Glee: The Music, Volume 1 is the first album of songs released from the Fox TV show Glee. It is a collection of songs from season one episodes 1-5 and 7-9 (though only two songs from the episode appear on this volume, as Proud Mary is on Glee: The Music, Volume 2), as no songs from episode 6 were featured in this album. It was released on November 3, 2009.
Reviewing the album, Christopher John Farley for The Wall Street Journal opined that: "some of the singers on the show are quite good", writing: "The show shines when the songs don’t seem too polished–then the actors can serve as surrogates for the karaoke ham inside of each one of us. If you’re fan of the show, the album will evoke fond memories of favorite episodes, giving the songs with an emotional backstory that many pop hits lack. Jon Dolan for Rolling Stone commented: "Star Matthew Morrison couldn't rap his way out of a 98° rehearsal. But Amber "Mercedes" Riley crushes Jazmine Sullivan's "Bust Your Windows", and the Gleeks' "Don't Stop Believin'" is a triumphal moment against which resistance is futile." Allmusic's Andrew Leahey noted that Cory Monteith and Dianna Agron "can't sing nearly as well as their co-stars", but opined that the album: "has enough star power to keep things trucking along, especially when powerhouse alto Lea Michele takes the wheel. She sounds fantastic throughout, whether she's holding her own during a duet with Broadway queen Kristin Chenoweth or covering the likes of Jordin Sparks, Avril Lavigne, and Queen." Leahey described the soundtrack as being mostly a vehicle for Michele's voice, but noted: "it also gives ample stage time to Matthew Morrison, who downplays his own Broadway career by rapping on two different tracks. Tuneful performances by Mark Salling [...] and former boy band member Kevin McHale [...] also point to the fact that Glee is an ensemble production in disguise, but Lea Michele still receives top billing, as she sings circles around most of the pop stars whose music is featured here."

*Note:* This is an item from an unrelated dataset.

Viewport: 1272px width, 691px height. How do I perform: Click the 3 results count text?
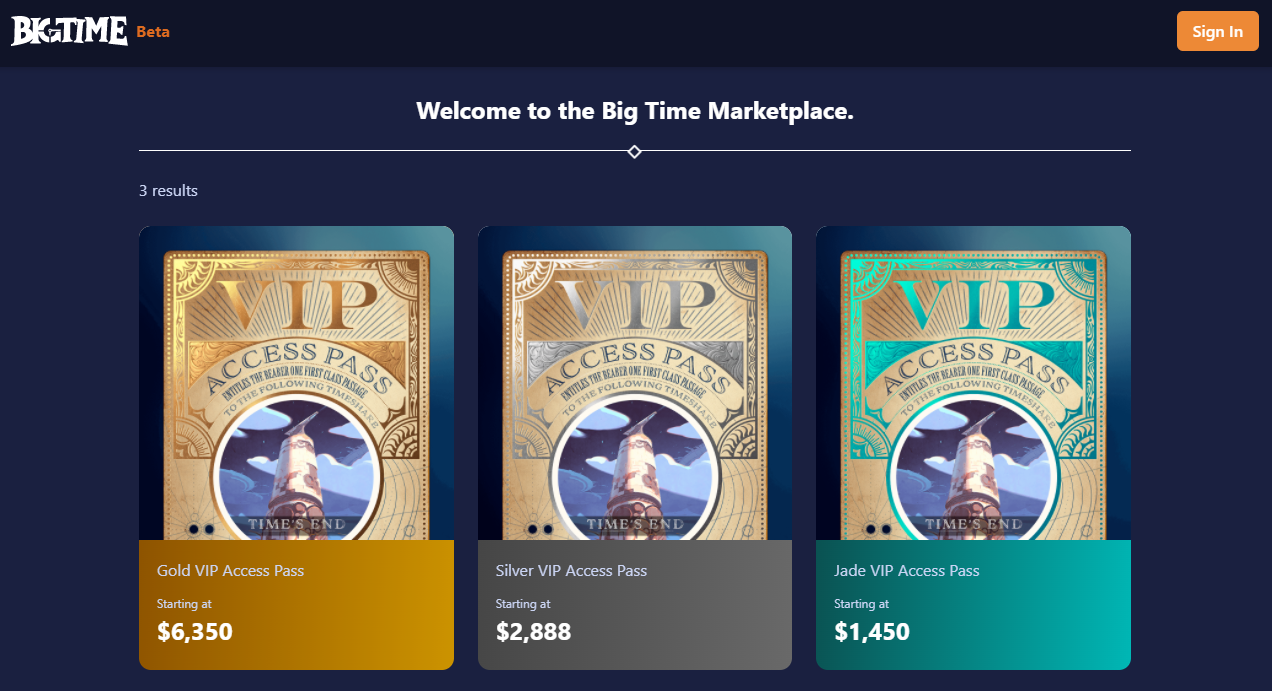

Entertainment Weekly's Leah Greenblatt wrote that the album: "has a giddy sort of 'let's put on a show' charm; on record, it's basically fancy (albeit fun) karaoke." Brian Linder of IGN characterized it as having "an appealing irreverent spirit that tamps down the earnestness just as it begins to overwhelm." He noted that "Matthew Morrison isn't going to win any emcee battles", but enjoyed his renditions of "Gold Digger" and "Bust A Move" nonetheless. Linder commented: "Glee's musical selections are almost always solid. The only area where there's occasional slippage is when the cast are asked to perform played out pop songs of yesteryear. "Sweet Caroline" and "Say a Little Prayer" (the iTunes bonus track) have very little resonance. And the talents of Dianna Agron (Quinn) are wasted on an uninspiring cover of the Supreme's "You Keep Me Hangin' On," the soundtrack's weakest link. They're like watching one of the lame theme weeks on American Idol." More positively, he noted: Glee's sonic palate would be incomplete without McKinley High's student-diva Mercedes." Linder felt that: "for all its sass, wit, and irony, Glee's at its musical best when the cast are belting out big ballads with starry-eyed sincerity. Their cover of Queen's "Somebody to Love" would make Freddie Mercury proud. And Avril's "Keep Holding On" is given an especially affecting treatment that (apologies to Ms. Lavigne) surpasses the original." Linder commended Michele's vocal's, opining that she has a "plucked-off-the-street appeal that is instantly endearing" and deeming her voice "inspiring and immaculate".